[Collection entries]
<<<<
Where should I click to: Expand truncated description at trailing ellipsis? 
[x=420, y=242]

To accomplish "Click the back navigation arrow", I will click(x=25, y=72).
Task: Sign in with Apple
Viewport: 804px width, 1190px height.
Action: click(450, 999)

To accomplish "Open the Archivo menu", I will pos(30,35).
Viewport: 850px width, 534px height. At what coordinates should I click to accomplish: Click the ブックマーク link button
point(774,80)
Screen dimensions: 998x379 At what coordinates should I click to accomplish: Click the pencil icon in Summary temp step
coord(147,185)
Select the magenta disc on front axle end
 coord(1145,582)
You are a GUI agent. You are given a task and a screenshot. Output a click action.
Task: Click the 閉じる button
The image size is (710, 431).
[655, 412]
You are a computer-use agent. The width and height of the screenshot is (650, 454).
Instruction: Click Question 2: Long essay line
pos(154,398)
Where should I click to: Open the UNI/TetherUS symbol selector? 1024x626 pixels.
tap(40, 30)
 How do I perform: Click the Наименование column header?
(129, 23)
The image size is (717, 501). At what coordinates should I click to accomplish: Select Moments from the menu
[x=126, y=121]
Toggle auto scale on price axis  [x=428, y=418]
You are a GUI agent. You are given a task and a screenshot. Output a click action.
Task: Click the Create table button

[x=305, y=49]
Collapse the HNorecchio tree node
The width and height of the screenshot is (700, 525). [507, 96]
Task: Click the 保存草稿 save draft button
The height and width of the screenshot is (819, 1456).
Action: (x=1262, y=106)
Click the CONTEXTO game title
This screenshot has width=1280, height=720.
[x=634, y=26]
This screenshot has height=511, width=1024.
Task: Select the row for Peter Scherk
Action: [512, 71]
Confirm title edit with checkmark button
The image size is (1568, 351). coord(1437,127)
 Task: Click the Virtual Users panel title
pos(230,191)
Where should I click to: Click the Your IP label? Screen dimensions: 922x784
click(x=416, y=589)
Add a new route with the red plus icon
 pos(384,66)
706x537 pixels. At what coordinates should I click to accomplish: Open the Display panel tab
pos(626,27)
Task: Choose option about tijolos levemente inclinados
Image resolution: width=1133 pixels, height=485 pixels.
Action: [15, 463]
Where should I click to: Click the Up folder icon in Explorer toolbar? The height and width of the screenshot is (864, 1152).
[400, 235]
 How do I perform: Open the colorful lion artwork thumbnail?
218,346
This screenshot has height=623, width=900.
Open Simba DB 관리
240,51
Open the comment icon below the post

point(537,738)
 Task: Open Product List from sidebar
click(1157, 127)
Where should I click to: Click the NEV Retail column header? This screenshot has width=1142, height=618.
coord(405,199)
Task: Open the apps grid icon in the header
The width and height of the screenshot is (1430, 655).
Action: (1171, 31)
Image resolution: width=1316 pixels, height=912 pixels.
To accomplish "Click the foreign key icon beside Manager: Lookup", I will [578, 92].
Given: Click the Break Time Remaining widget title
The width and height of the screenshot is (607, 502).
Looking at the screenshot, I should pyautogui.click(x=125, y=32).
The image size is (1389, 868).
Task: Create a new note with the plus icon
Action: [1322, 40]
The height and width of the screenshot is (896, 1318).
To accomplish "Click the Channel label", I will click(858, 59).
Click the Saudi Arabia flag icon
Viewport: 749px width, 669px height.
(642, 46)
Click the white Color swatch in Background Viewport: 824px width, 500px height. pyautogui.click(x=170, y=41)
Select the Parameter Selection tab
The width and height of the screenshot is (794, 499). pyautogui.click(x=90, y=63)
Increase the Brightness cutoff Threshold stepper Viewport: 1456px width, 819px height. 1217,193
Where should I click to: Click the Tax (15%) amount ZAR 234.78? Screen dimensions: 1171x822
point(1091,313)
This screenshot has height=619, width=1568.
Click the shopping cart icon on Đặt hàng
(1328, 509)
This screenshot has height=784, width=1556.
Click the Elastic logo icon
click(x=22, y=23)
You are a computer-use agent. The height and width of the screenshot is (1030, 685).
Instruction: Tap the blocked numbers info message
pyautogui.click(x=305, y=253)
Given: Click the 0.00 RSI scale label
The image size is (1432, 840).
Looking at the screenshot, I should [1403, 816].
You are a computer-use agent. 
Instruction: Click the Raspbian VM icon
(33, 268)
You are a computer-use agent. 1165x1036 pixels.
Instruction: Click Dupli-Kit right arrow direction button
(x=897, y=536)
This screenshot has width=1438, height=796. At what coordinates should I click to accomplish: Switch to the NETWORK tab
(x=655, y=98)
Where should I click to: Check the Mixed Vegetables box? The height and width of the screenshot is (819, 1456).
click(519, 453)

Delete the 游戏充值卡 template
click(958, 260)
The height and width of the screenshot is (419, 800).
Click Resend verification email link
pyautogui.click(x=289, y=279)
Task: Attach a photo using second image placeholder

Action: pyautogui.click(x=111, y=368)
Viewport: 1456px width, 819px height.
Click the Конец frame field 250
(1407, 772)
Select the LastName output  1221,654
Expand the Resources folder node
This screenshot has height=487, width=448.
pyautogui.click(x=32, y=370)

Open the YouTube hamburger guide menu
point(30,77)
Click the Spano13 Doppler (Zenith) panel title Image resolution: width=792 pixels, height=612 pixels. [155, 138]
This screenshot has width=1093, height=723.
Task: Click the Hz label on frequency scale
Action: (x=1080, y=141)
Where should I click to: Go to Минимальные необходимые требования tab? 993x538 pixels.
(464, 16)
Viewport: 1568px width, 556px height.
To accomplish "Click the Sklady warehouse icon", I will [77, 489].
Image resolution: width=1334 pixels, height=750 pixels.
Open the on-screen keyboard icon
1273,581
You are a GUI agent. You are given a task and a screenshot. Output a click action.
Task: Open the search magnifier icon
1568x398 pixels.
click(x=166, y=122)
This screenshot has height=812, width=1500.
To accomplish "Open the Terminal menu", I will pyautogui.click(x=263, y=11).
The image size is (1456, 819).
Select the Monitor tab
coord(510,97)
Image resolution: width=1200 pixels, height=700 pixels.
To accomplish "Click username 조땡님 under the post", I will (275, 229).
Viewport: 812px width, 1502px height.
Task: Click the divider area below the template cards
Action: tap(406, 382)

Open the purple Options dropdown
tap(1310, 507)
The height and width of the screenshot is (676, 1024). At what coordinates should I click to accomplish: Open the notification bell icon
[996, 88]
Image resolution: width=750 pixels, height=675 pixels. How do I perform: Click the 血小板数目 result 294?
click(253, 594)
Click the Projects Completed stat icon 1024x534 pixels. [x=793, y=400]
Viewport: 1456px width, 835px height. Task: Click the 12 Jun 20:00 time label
>>>>
▶ _Given instruction_: Rewrite the data from its first line through the line containing "coord(1145,582)", requests included, and increase every coordinate in the answers by 10.

▶ _Task answer_:
Where should I click to: Expand truncated description at trailing ellipsis? 
[x=430, y=252]

To accomplish "Click the back navigation arrow", I will click(x=35, y=82).
Task: Sign in with Apple
Viewport: 804px width, 1190px height.
Action: click(460, 1009)

To accomplish "Open the Archivo menu", I will pos(40,45).
Viewport: 850px width, 534px height. At what coordinates should I click to accomplish: Click the ブックマーク link button
point(784,90)
Screen dimensions: 998x379 At what coordinates should I click to accomplish: Click the pencil icon in Summary temp step
coord(157,195)
Select the magenta disc on front axle end
 coord(1155,592)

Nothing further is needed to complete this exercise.